Announcing the 2013 Ohio Walleye Federation Schedule:

Complete 2013 details including rules and entry fees will be announced in January.

April 7th Mosquito Lake ILC


May 5th Berlin ILC


June 1st & 2nd Milton, Mosquito ILC


June 8th Lorain CBC


July 13th Geneva CBC


August 10, 11 Ashtabula Championship CBC






Thank You 

OWF Committee


----------



## SB2 (Jun 9, 2009)

Exciting News from the OWF

The OWF has teamed up with Vic's Sports Center to present a 2-4 person team (6 rod limit) Open Walleye Tournament at Geneva, OH on July 13, 2013. The tournament entry fee will be $200 per team with a 100% payback and guaranteed $2500 1st place payout ($4000 1st place payout / 70 boat field). There will be additional contingency payouts from Vic's as well as contingency payouts for Ranger, Starcraft and Starweld owners. 

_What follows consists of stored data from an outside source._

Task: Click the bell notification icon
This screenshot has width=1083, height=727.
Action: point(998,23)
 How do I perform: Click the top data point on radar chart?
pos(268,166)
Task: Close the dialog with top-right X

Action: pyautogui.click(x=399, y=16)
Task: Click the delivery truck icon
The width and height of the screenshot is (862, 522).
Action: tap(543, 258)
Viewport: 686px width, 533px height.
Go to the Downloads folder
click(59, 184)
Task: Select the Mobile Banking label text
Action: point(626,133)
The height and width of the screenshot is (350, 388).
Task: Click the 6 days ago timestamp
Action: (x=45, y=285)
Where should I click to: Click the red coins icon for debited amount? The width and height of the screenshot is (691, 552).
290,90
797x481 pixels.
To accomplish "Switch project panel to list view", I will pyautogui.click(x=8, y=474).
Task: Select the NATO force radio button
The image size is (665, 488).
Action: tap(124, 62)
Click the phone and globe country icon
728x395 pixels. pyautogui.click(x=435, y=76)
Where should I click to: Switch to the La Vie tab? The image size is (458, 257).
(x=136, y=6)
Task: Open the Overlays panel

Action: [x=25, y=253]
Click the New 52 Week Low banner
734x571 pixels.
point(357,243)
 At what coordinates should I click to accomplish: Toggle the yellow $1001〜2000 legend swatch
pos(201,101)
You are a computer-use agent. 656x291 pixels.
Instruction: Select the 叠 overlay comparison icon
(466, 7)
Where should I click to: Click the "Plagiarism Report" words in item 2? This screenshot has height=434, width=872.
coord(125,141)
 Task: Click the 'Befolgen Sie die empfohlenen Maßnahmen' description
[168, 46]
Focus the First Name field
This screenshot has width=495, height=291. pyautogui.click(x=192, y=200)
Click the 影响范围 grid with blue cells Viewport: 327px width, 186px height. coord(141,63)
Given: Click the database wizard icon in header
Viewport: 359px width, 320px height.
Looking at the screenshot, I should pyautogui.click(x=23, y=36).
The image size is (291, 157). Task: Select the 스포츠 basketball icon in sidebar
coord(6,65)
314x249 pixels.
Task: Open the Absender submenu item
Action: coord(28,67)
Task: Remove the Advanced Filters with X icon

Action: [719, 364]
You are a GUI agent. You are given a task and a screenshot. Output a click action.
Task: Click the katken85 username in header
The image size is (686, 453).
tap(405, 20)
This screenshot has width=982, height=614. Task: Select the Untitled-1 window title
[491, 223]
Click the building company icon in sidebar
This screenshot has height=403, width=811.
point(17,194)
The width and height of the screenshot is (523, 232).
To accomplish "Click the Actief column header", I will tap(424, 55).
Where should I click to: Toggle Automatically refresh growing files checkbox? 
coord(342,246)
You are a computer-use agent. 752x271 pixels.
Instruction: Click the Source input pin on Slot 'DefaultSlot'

We are continuing to work on the OWF schedule, securing sponsorships and finalizing all details for 2013. Complete details will be released in late January. We will also be announcing the banquet date as well.

2013 OWF Schedule

April 7 Mosquito Lake

May 5 Berlin Lake

Two Day Championship
June 1,2 Lake Milton / Mosquito Lake

June 8 Lorain

July 13 Geneva

Two day Championship
August 10,11 Ashtabula, OH

OWF Committee


----------